江川卓「怪物伝説」の始まり 作新学院入学直後に竹バットで柵越え連発 「中学を出たての1年生があそこまで飛ばせるのは...」 (4ページ目)

  • 松永多佳倫●文 text by Matsunaga Takarin

 そして27人目の打者は、第103球目真ん中高め、明らかにボール気味だが球威に圧され空振り三振。江川は申し訳ない程度に笑みを浮かべ、うつむきながらマウンドを降りた。

 作新ナインは栃木県史上初の完全試合達成の歓喜を味わうのではなく、球場の異様な雰囲気からすぐにでも逃げ出したかった。
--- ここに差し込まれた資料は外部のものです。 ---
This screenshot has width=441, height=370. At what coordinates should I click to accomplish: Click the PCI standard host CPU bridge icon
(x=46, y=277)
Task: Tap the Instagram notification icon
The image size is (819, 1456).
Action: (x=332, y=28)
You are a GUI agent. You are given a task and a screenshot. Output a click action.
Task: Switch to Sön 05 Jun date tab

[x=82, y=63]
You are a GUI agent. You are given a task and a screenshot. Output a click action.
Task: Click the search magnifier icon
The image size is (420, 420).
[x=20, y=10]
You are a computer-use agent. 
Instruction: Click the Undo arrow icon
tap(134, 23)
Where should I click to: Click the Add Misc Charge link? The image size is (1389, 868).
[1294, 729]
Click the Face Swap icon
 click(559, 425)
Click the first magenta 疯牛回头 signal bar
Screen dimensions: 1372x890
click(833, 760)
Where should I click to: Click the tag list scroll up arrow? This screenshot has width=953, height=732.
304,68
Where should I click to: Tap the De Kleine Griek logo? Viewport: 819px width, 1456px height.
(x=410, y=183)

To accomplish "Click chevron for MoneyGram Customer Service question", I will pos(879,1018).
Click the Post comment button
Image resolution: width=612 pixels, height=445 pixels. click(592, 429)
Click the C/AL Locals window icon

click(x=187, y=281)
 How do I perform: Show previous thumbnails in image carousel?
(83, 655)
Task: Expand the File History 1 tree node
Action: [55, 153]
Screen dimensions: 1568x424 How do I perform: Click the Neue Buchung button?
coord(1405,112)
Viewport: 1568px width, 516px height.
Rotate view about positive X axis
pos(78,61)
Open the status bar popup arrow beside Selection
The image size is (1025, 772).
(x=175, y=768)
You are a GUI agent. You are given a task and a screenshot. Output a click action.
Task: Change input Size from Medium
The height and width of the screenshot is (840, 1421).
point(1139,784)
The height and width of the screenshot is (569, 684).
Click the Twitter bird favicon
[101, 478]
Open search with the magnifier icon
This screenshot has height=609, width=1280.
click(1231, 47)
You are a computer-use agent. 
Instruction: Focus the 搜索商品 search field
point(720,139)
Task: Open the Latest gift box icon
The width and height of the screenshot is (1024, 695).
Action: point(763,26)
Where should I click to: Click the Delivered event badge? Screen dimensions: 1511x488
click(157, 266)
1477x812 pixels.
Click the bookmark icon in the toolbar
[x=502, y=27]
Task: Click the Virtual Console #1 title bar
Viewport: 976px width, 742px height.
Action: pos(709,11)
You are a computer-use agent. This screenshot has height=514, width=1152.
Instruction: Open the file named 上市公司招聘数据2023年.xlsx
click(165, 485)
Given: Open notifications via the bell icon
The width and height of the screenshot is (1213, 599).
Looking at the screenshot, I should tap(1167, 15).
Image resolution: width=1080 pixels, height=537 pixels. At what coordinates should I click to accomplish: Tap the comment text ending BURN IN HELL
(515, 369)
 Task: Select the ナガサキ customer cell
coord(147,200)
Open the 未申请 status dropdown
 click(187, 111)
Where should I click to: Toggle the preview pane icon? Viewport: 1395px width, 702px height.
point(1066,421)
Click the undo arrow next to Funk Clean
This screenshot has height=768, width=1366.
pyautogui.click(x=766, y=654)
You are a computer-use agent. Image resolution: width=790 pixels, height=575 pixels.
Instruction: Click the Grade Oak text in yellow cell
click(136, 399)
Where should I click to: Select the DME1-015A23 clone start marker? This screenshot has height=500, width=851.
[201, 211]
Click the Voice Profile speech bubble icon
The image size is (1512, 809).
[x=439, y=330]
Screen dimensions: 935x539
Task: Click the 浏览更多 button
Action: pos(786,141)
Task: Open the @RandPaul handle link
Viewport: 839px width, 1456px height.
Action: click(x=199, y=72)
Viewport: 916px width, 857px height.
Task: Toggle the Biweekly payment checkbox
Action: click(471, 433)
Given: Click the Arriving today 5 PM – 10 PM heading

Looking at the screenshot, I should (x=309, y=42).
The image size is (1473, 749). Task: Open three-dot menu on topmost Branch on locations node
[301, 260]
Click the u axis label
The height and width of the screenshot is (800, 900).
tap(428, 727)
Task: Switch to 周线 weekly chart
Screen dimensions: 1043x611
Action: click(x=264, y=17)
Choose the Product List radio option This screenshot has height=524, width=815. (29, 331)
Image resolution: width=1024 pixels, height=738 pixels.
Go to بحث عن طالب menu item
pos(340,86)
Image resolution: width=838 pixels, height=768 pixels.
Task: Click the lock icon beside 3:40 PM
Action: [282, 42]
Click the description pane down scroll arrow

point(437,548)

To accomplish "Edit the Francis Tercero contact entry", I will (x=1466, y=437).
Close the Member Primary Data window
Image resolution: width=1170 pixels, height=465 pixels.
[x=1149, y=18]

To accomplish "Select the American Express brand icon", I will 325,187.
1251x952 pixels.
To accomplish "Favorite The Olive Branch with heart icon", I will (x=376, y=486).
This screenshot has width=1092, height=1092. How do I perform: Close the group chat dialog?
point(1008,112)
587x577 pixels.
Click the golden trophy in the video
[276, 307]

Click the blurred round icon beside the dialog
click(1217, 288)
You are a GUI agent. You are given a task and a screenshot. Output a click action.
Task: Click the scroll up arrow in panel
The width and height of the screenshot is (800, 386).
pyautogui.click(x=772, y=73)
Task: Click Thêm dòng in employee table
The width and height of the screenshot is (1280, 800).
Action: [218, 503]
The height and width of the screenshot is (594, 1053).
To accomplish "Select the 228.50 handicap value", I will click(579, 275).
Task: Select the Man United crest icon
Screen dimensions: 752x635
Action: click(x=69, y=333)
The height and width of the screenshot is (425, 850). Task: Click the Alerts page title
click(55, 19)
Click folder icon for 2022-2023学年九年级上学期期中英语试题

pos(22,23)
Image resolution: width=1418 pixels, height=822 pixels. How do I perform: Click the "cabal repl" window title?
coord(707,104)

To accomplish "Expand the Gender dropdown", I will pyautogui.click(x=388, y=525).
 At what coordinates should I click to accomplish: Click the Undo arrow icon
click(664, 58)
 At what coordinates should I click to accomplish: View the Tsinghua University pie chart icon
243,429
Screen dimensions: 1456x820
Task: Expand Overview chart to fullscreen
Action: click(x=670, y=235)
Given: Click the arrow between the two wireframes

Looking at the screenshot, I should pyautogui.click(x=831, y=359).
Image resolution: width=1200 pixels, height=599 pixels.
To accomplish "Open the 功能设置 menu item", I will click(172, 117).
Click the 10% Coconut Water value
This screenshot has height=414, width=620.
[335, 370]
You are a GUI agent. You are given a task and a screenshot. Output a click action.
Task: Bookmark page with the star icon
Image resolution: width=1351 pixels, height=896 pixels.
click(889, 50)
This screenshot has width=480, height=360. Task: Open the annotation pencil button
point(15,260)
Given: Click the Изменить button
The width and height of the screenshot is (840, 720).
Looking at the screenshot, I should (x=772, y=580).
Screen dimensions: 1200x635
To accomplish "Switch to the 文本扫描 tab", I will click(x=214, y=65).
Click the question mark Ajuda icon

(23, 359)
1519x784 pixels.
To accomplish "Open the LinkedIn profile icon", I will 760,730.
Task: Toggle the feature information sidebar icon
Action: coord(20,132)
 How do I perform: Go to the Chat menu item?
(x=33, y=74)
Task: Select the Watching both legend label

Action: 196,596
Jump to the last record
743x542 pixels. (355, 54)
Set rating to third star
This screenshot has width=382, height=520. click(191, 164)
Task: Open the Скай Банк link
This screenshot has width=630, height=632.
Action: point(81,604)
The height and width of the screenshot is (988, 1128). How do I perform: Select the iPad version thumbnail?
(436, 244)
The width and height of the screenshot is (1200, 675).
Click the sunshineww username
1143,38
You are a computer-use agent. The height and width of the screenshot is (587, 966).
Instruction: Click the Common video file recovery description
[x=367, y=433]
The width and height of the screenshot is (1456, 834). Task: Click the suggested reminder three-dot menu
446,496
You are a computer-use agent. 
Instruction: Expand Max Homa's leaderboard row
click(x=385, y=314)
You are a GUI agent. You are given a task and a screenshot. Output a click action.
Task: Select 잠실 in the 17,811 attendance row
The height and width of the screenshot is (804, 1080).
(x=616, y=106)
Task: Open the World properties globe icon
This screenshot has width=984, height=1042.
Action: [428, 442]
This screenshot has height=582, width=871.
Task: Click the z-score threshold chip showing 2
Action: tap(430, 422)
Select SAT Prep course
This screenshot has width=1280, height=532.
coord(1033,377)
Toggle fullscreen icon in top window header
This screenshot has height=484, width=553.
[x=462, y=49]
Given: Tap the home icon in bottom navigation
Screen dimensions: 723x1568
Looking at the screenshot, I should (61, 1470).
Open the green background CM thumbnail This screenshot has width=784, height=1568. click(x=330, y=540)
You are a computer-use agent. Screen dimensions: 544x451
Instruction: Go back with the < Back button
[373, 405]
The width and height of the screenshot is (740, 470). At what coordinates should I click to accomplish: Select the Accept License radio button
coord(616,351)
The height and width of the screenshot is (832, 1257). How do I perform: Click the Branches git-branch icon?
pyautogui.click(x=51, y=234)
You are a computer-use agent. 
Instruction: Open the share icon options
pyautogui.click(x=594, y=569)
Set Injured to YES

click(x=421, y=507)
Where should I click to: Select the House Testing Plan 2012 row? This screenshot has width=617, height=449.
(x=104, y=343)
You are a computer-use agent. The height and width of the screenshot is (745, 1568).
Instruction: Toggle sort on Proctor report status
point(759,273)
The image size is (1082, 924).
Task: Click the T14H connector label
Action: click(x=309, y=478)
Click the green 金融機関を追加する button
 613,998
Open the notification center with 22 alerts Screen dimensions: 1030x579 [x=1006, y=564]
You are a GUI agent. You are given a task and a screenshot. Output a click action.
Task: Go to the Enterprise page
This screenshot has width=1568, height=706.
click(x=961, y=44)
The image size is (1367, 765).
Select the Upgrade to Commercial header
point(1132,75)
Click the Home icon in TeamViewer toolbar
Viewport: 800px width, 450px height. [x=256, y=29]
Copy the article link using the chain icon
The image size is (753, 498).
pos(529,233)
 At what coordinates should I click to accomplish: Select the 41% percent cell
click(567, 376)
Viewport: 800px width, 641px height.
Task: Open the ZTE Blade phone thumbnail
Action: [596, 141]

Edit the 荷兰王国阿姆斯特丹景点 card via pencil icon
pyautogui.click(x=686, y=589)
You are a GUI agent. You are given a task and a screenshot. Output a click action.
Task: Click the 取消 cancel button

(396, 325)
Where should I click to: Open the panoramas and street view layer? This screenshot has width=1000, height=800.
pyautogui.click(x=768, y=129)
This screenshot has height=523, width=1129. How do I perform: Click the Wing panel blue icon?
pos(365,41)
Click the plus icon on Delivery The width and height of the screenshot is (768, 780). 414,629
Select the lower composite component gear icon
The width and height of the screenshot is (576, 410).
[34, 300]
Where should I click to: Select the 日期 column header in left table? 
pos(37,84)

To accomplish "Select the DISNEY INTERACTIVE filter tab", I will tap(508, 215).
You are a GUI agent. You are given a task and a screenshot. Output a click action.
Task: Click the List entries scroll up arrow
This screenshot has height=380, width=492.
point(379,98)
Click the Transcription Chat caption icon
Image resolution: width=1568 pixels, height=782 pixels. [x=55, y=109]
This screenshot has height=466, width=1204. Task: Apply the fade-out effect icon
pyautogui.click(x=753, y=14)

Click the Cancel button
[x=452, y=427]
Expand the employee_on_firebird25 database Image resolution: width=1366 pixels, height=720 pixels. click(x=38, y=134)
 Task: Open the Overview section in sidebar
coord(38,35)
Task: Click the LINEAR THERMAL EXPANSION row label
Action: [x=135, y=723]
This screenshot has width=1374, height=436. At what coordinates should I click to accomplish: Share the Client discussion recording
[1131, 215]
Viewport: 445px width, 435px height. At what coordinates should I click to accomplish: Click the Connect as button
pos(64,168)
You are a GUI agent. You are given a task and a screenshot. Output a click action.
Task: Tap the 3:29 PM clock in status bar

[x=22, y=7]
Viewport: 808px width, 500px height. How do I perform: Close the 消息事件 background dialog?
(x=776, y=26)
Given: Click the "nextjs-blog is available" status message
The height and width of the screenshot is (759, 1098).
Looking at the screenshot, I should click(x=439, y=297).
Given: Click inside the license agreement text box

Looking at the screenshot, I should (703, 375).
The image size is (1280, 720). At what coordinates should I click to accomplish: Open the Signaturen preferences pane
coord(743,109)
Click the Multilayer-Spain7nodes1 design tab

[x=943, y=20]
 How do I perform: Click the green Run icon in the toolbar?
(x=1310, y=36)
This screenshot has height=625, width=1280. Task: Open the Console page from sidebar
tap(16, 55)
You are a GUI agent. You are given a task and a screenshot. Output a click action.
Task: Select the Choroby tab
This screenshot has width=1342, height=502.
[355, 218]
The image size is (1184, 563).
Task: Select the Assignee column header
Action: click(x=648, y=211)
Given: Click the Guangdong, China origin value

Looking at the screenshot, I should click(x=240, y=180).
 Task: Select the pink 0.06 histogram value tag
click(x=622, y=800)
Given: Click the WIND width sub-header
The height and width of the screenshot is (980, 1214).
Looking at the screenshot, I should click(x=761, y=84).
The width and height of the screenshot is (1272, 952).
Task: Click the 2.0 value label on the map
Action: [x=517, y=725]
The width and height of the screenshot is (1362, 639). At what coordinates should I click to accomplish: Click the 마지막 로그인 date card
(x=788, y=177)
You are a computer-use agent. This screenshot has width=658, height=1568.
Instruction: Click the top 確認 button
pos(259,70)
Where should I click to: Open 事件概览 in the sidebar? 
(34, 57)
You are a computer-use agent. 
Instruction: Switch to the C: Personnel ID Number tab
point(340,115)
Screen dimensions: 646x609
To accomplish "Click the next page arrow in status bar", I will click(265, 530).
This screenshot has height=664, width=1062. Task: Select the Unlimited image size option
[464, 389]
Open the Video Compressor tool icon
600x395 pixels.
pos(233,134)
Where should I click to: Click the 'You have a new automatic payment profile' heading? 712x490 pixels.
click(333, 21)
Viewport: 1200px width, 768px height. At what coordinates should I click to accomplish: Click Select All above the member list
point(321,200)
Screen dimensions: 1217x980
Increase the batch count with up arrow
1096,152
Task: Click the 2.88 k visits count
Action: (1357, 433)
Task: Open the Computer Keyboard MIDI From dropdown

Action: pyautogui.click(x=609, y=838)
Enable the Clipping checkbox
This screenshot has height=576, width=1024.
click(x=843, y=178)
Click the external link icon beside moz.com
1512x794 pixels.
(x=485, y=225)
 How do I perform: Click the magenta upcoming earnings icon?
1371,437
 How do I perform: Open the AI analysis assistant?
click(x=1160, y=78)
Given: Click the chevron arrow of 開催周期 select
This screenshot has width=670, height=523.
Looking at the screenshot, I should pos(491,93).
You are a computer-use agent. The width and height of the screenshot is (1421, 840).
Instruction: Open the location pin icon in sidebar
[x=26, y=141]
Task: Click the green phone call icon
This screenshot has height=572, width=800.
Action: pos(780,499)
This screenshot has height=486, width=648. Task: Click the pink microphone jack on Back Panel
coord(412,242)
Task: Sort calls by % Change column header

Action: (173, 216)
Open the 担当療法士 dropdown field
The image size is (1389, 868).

ただ1年生ピッチャーだけは、何事もなかったように報道陣に囲まれインタビューに答えていた。

 3年生でライトを守っていた烏山高の神長富志夫によると、県内版だけでなく全国版にまでこの完全試合の報道が掲載され、言い知れぬショックを受けたという。

「今でもショックですね。3年の夏といったら、たいてい終わるとある種の満足感や安堵感があるものだけど、僕たちは完全試合という不名誉な記録で終わってしまったんです。応援してくれた人たちに悪くて、球場からバスじゃなく歩いて帰らなければいけないとさえ思いました」

 この年の烏山ナインに満足感などない。あるのは敗北感、挫折感だけ。作新対烏山戦の試合がまるで大罪を犯したかのような生き恥に感じ、50年経っても一生悔やんでも悔やみきれないでいる。

【1回二死から10連続三振】

 そして江川伝説で必ず語られるのが、1年秋の関東大会1回戦の前橋工業戦での10連続三振だ。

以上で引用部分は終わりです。